__What is being asked__: Reproduce the records starting at the line that contains "The width and height of the screenshot is (1147, 564)." and running to the last line, exactly and in full.

-- Opening Marker --

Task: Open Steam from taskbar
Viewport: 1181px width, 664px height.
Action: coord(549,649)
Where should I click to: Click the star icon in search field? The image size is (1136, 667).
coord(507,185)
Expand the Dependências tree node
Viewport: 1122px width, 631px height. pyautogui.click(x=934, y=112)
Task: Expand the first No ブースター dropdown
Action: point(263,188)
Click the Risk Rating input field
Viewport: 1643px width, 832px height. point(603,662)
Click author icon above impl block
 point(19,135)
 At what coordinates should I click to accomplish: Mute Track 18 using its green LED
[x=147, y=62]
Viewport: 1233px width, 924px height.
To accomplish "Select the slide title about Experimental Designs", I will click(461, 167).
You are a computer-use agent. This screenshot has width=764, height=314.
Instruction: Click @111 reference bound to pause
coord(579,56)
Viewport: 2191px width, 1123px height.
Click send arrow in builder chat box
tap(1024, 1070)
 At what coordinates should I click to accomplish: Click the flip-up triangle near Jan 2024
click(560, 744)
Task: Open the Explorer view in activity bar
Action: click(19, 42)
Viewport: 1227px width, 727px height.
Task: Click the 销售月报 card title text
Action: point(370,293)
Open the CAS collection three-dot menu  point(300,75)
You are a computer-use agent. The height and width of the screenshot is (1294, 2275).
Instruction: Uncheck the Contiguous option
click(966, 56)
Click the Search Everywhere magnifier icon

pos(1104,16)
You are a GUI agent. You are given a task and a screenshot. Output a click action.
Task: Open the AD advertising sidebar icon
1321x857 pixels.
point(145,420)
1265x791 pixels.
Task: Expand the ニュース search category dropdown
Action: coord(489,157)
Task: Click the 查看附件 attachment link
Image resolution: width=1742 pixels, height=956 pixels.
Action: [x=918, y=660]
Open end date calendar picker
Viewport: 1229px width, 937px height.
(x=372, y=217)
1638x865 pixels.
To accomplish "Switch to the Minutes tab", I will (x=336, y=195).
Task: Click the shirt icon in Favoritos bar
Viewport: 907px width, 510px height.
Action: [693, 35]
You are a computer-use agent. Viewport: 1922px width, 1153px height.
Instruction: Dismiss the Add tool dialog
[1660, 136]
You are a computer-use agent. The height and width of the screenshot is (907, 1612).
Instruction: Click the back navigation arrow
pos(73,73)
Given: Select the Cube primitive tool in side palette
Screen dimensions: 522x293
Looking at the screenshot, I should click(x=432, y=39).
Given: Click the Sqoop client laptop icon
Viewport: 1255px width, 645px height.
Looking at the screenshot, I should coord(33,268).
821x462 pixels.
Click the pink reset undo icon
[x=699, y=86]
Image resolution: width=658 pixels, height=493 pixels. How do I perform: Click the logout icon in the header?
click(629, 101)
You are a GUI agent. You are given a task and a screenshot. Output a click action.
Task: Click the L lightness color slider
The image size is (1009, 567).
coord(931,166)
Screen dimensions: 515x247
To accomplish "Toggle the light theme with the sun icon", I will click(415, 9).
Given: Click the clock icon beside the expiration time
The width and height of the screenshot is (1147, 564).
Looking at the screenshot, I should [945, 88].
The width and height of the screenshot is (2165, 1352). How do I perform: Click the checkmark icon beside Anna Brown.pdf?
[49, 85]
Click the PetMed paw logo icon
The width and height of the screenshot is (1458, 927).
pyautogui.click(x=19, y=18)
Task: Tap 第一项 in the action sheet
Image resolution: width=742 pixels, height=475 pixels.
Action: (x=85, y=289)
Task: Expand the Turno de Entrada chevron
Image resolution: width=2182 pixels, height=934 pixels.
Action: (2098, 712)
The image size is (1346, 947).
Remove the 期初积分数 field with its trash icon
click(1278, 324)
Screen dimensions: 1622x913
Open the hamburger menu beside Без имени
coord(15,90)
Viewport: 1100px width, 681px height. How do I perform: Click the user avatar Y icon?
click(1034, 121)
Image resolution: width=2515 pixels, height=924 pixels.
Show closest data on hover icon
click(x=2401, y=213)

-- Closing Marker --

__Answer area__:
The width and height of the screenshot is (1147, 564).
Looking at the screenshot, I should [945, 88].
The width and height of the screenshot is (2165, 1352). How do I perform: Click the checkmark icon beside Anna Brown.pdf?
[49, 85]
Click the PetMed paw logo icon
The width and height of the screenshot is (1458, 927).
pyautogui.click(x=19, y=18)
Task: Tap 第一项 in the action sheet
Image resolution: width=742 pixels, height=475 pixels.
Action: (x=85, y=289)
Task: Expand the Turno de Entrada chevron
Image resolution: width=2182 pixels, height=934 pixels.
Action: (2098, 712)
The image size is (1346, 947).
Remove the 期初积分数 field with its trash icon
click(1278, 324)
Screen dimensions: 1622x913
Open the hamburger menu beside Без имени
coord(15,90)
Viewport: 1100px width, 681px height. How do I perform: Click the user avatar Y icon?
click(1034, 121)
Image resolution: width=2515 pixels, height=924 pixels.
Show closest data on hover icon
click(x=2401, y=213)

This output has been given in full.